Sea anemones (pronounced uh-nem-uh-nees) are famous for their association with clownfish, but these interesting animals are more than just another’s abode. They come in a variety of shapes and sizes, each with its own unique traits. These colorful creatures may just teach us a thing or two. Read on to learn about the sea anemone.
Description of the Sea Anemone
Most sea anemones are made up of a base, and an oral disk surrounded by tentacles. The base is a stalk that connects the animal to a rock or other surface. The oral disk is the sea anemone’s version of a face – it has a flat surface with a mouth in the middle, and prey-catching tentacles around the edges. Sea anemones come in virtually every shape, size, and color.
Interesting Facts About the Sea Anemone
With so many different varieties, it’s difficult to choose just a few fun facts! Sea anemones are as colorful and varied as they are specialized. Each species gives us something new to learn.
- Surrounded by Species – There are over 1,000 known species of sea anemone! Some of the most popular are magnificent anemone, aggregating anemone, giant green anemone, beadlet anemone, snakelocks anemone, clonal plumose anemone, and the giant carpet anemone.
- Clownhouse – Only ten species of anemone house clownfish, and each species is only compatible with a specific clownfish species. The anemone does not sting the clownfish, and the clownfish has an extra mucous or slime layer for protection from chance stings.
- Obliged to Survive – Paired clownfish and anemone species are so specialized that they have become obligatory symbionts. This means that each animal benefits greatly from the other, and is less likely to survive without them. Clownfish remove parasites, keep the anemone clean, and chase away fish that try to eat its host. The anemone provides a predator-proof home for the clownfish to hide in.
- True Variety – Anemones come in virtually every color, from brilliant blue to striking red. They can be found at almost any depth in the ocean, and they range in size from just a few centimeters, to six feet wide (and long)!
Habitat of the Sea Anemone
While they can be found in nearly every marine habitat, the greatest numbers occur in the tropics. Tropical seas rich in nutrients and ecosystems support the greatest variety of anemones.
Distribution of the Sea Anemone
Sea anemones can be found virtually worldwide. Some species are adapted for life in cold arctic waters, but most live in tropical seas near the equator.
Diet of the Sea Anemone
Sea anemones use their stinging tentacles to capture prey. They feed on crustaceans, small fish, and occasionally mollusks and sea urchins.
The stinging tentacles of the sea anemone provide a method of capturing prey, as well as protection from predators. The tentacles are quite similar to that of their close relative, the jellyfish. Tentacles are lined with stinging cells called “cnidocytes.” These cnidocytes eject tiny venom-filled harpoons, called “nematocysts.” The toxins in the nematocyst are used to immobilize or kill the anemone’s prey.

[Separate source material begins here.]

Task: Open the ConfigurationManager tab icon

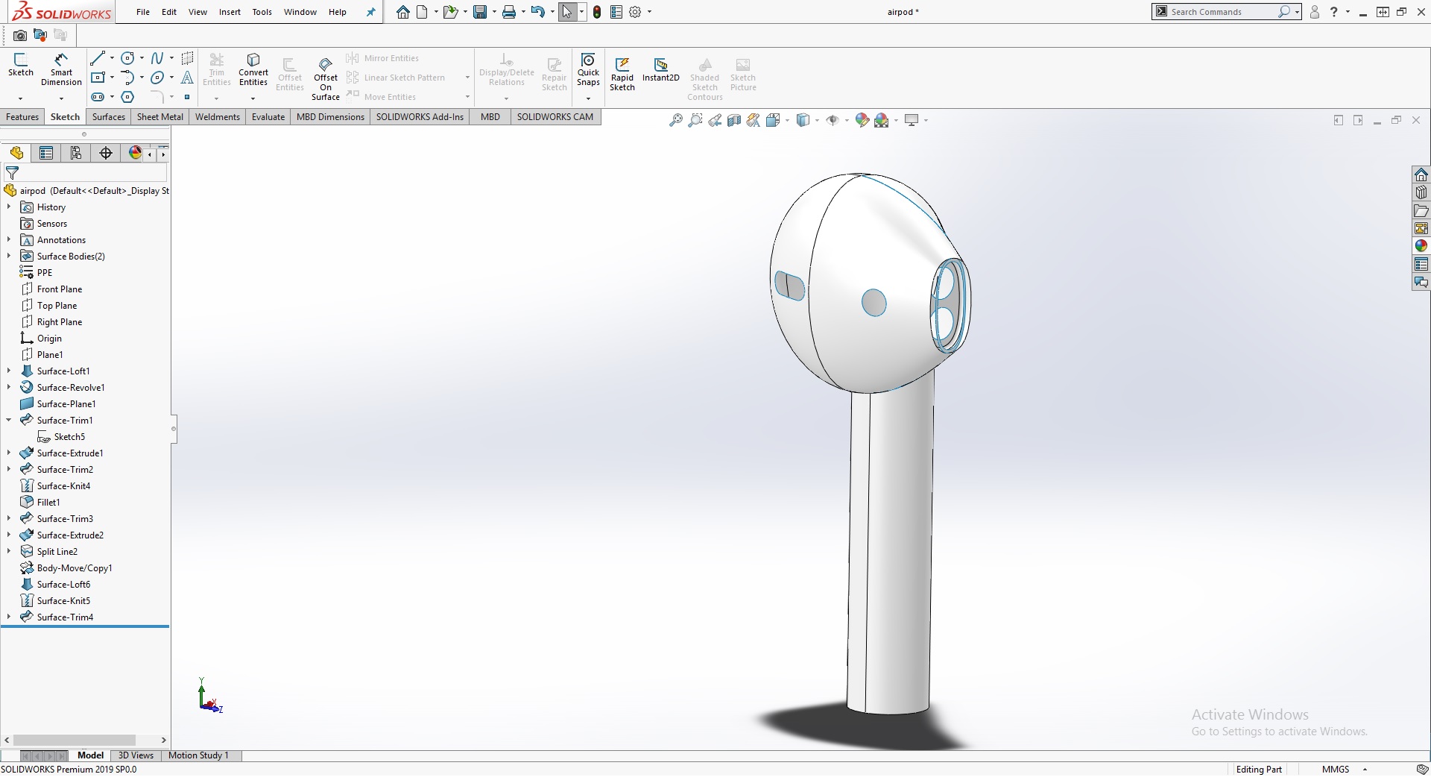Action: (76, 153)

Sea Anemone and Human Interaction
The sea anemone and clownfish pair have become a highly sought-after commodity in the aquarium market, and demand from private collectors has even depleted some wild populations. These colorful sea creatures are also quite sensitive to habitat destruction, both from direct human activities and pollution.

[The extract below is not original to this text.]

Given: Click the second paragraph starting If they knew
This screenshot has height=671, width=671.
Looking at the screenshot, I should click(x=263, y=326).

Sea anemones can be bred in aquariums, but they have not been domesticated.
Does the Sea Anemone Make a Good Pet
Saltwater aquariums require lots of maintenance and care, but they can be a good fit for the informed aquarist. With the proper research, sea anemones can make a good pet, albeit hands-off. Always ensure your anemone is obtained through captive breeding.
Sea Anemone Care
Ensure your sea anemone has the correct surface to attach to, as different species have different needs. The various types need different amounts of light as well, so it’s important to have the correct wattage of light bulb when setting up your tank. Anemones need to be fed mysid shrimp, scallop, shrimp, or mussel tissue, and the anemone’s size will dictate the amount of food needed.
Behavior of the Sea Anemone
Most sea anemones are sessile, meaning they attach to a surface and remain fixed for long periods. Any movement is extremely slow, and requires a time-lapse camera to view. These creatures ensnare prey that comes within reach of their stinging tentacles. After being paralyzed, the prey is pulled to the sea anemone’s mouth.
Reproduction of the Sea Anemone
Sea anemones can reproduce both sexually and asexually. In sexual reproduction, the anemones release sperm and eggs into the water column, where fertilization occurs. In asexual reproduction, the opposite gender is not needed. They can either split in half, grow another anemone as a bud, or simply break off a portion of themselves to grow an additional anemone.